“王爺可知您手中所持的是什麽花嗎?”孫秀伸手掐下另一朵含苞待放的白花,托在手心之中,“王爺請看,這花的顏色形狀,是否像一支上好的羊脂白玉簪?所以它就叫玉簪花。”見司馬倫頻頻點頭,一副洗耳恭聽的模樣,孫秀將花朵湊到鼻下輕輕嗅了嗅,繼續道,“當年商紂王一個妃子難產,眼看就要一屍兩命,恰逢侍女獻上一盤玉簪花,妃子見到花蕾綻放,竟然一下子就把孩子生下來了。紂王大喜,所以又把玉簪花賜名為催生草。如今王爺恰好用這花來問洛陽宮中生產之事,豈不是上天明示,那個孩子必定會平安出生?”

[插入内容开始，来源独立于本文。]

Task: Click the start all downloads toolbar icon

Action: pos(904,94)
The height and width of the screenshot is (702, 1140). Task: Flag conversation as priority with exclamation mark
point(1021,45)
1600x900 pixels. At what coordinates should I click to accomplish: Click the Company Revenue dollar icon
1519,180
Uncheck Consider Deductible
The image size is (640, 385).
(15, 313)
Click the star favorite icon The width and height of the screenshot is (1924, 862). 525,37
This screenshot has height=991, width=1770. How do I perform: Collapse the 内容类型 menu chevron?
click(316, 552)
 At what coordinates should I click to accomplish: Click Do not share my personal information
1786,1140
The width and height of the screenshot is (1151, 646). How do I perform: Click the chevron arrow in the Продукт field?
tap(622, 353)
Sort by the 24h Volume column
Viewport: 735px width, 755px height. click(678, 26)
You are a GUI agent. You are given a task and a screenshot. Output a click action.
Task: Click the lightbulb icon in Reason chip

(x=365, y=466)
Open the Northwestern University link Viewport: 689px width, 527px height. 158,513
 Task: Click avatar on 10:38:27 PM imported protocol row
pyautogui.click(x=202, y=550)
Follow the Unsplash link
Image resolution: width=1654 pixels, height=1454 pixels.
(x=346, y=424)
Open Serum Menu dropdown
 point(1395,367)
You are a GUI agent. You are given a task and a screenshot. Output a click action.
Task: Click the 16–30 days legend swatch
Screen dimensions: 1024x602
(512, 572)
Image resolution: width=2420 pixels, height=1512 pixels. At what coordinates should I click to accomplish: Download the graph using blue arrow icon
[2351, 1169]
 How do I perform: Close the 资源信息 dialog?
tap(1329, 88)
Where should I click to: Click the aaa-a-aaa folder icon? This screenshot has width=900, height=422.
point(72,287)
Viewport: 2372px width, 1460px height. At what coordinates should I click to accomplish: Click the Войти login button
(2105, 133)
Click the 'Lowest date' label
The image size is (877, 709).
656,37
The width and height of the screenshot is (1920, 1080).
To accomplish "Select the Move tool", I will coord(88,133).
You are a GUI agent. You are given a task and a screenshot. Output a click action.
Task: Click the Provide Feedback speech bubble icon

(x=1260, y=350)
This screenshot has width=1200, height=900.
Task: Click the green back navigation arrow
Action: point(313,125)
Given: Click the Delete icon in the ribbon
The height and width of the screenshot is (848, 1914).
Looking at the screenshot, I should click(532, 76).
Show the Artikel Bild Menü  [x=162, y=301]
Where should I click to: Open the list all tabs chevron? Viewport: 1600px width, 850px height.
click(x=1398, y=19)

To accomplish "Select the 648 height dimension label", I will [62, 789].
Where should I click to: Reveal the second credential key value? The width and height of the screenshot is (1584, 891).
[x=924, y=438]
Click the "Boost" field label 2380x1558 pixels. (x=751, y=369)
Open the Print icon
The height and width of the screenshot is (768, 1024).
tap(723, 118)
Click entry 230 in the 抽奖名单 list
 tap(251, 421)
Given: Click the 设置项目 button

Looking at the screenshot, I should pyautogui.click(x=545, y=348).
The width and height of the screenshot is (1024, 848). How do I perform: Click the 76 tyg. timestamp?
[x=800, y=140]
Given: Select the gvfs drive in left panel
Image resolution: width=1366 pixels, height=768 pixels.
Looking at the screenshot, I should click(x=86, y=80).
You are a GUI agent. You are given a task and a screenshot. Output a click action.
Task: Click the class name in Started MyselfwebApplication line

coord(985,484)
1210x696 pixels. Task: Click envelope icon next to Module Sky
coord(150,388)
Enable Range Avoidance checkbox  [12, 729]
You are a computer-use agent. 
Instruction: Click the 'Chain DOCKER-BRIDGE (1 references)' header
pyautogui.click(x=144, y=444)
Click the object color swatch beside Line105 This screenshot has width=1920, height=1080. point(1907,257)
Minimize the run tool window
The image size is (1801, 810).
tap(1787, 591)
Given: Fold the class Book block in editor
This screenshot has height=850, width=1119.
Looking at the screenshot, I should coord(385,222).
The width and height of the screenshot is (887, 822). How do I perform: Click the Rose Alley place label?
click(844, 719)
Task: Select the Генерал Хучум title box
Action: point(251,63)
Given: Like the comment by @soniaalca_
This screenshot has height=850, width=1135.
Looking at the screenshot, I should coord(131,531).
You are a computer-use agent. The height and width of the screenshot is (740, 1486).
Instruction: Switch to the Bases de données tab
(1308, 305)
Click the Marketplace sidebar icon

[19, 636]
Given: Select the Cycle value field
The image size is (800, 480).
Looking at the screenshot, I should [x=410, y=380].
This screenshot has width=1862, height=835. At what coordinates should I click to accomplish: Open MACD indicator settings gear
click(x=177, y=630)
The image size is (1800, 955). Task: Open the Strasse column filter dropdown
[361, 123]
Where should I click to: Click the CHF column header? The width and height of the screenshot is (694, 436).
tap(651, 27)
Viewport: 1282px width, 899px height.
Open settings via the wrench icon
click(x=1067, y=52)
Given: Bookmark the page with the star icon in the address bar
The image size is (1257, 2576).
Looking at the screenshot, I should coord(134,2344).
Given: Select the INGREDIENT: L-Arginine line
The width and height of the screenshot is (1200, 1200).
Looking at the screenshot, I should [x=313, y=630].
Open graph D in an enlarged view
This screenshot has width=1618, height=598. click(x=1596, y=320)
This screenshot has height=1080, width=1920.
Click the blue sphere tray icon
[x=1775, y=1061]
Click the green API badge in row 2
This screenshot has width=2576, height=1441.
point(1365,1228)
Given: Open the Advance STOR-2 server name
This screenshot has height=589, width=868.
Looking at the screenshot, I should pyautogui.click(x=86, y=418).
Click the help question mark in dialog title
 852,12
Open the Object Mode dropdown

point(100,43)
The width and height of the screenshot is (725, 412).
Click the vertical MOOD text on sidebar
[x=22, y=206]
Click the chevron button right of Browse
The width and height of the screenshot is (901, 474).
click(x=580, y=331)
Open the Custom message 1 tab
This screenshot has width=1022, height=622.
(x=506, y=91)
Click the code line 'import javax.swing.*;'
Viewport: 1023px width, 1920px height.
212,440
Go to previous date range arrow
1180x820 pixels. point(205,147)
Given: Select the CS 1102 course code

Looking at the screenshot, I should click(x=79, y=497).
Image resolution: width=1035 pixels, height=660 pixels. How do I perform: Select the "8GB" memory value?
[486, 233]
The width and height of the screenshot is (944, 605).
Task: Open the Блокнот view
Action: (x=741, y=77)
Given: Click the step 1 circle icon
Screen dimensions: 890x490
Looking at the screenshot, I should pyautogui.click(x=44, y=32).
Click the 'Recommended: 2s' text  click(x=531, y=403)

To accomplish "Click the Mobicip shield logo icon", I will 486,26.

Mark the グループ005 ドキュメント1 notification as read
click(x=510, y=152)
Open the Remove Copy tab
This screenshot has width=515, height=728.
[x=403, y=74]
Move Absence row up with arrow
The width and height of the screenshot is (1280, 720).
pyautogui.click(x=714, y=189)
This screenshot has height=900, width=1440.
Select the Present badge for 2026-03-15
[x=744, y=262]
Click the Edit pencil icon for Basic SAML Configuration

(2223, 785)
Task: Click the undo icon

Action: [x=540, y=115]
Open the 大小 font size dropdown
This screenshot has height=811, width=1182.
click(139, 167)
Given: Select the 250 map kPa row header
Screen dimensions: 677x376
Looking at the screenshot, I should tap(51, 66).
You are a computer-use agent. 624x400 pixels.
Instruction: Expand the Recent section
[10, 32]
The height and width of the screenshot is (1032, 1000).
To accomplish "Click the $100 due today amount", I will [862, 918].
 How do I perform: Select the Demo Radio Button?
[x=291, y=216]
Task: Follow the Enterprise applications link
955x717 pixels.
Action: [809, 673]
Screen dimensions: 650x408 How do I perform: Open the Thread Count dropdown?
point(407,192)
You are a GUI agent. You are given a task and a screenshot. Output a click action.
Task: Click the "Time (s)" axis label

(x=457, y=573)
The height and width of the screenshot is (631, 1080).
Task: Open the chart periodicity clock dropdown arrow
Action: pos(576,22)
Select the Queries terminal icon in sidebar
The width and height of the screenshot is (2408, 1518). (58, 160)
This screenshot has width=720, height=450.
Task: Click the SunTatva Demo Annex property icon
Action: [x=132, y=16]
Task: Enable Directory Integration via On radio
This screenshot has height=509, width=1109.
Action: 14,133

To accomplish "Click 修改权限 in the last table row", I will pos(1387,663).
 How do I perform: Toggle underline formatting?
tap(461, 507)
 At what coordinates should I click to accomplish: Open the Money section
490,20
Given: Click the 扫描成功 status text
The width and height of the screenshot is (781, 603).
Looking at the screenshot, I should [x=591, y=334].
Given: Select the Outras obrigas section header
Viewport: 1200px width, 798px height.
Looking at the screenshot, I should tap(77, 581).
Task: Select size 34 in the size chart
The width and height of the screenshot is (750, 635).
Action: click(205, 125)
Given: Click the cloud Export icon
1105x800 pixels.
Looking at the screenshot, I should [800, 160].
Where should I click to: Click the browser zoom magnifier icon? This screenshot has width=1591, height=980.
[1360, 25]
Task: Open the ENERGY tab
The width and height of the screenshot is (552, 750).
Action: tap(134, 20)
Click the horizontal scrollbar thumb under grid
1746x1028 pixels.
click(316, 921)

“那可如何是好?”司馬倫一聽,趕緊將手中那朵玉簪花扔在泥地裏,又伸腳狠狠地碾了碾,哀號道,“皇後馬上就要病死了,胡芳要是生下孩子當上皇後,我以後可怎麽辦?這些年來不斷地給皇後和楊家送禮,我的老底都要掏空了!”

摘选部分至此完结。